If you wish to log over FireWire from your own KEXT, you will have to use the kprintf() function to log with rather than IOLog(), which doesn’t use kprintf internally but rather calls printf(), which only goes to the kernel log. A strategy to deal with this is to create your own wrapper function for IOLog() and kprintf() that calls the former for a release build and the latter for a debug build.

Listing 16-3 shows an example of how to log using kprintf().

Listing 16-3. Logging Messages to a Remote Machine over FireWire Using kprintf()

#include <kern/debug.h> // Declares kprintf()
bool com_osxkernel_MyDebugDriver::start(IOService * provider)
{
        kprintf("%s::start - Hello FireWire Listeners ", getName());
        return true;
}

Running this yields the following on the remote system:


u>1071578492 com_osxkernel_MyDebugDriver::start - Hello FireWire Listeners

If the kernel crashes, you can also get the panic log through the FireWire log viewer. It is also possible to use FireWire to attach the GNU debugger remotely to the kernel, as we will see later in this chapter.

Remote Kernel Core Dumps

Mac OS X provides a mechanism for transmitting core dumps from a crashed (or hung) system to a remote machine over the network. A core dump is a binary image of the wired contents of the system’s memory. By capturing a core dump, we can retain evidence of the exact state the system was in at the time of the crash and we can use this image with the GDB to get stack traces for all threads in the system and examine memory contents as well as kernel data structures.

Conveniently, everything you need to enable core dumps is already present in Mac OS X. Only minor configuration is required. On the dump server, the machine that receives the core dumps from crashed machines, you need to activate the kdumpd daemon, as follows.:

# sudo vi /System/Library/LaunchDaemons/com.apple.kdumpd.plist

Change the Disabled key from true to false.

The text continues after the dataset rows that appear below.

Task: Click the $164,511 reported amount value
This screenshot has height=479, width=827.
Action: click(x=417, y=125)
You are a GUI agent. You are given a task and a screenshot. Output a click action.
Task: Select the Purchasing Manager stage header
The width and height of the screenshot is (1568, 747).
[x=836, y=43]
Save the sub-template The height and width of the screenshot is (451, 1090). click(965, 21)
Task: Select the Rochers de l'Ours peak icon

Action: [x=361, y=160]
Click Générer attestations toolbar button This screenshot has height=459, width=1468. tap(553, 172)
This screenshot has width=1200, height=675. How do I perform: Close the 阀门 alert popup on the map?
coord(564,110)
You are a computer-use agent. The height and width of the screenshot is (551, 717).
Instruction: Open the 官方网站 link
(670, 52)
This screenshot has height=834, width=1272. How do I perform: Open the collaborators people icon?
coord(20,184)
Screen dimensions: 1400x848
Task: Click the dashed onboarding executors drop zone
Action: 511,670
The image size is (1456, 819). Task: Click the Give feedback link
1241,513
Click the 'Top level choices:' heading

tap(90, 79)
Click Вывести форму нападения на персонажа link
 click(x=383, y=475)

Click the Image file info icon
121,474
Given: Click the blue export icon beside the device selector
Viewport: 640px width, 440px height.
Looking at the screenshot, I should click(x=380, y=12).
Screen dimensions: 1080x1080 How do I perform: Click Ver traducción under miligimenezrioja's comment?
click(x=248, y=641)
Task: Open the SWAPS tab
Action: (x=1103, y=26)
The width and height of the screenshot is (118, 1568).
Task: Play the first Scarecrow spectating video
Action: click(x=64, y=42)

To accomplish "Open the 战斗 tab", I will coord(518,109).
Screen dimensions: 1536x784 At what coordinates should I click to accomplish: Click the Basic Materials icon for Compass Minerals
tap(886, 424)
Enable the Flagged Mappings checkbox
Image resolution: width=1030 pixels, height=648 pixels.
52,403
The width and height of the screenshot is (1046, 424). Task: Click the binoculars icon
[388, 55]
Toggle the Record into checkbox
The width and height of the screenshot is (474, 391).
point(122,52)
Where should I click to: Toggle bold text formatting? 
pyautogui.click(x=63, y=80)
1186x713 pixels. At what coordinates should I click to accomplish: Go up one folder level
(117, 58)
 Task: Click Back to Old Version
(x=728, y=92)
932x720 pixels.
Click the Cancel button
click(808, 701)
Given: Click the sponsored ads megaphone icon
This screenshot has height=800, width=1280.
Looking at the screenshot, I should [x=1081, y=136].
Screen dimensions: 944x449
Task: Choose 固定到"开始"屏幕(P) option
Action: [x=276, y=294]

If you wish, you can also configure the directory where dumps will be located. The default is /PanicDumps. The kdumpd daemon is started as follows:

# sudo launchctl load /System/Library/LaunchDaemons/com.apple.kdumpd.plist
# sudo launchctl start com.apple.kdumpd

The server uses UDP on port 1069, so you should ensure there is no firewall between the target machines and the server. The target and server do not need to be running the same version of Mac OS X.

images Note To use kdumpd, the target machine (the crashing system) needs to be connected to the network using Ethernet. It is not possible to use an AirPort device, as the driver for KDB (Kernel Debugging Protocol), which handles transmission of the dump, only works with Ethernet devices. When loaded, you can check where the kernel debugging driver is attached using IORegisteryExplorer and search for the driver named IOKernelDebugger.

The kdumpd daemon is able to receive core dumps from multiple machines and will archive each dump with the machine’s IP address. If you work for a company that develops software that runs in the kernel, you can configure all your Macs to automatically send dumps to a central server when a crash occurs. This saves a lot of time when quality assurance testers encounter problems during testing, as engineering can simply start debugging the dumped image immediately.

images Caution Care should be taken to only to use kdumpd in trusted networks, as memory contents of the crashed system are transmitted unencrypted over the network and may contain sensitive information, such as passwords and private keys.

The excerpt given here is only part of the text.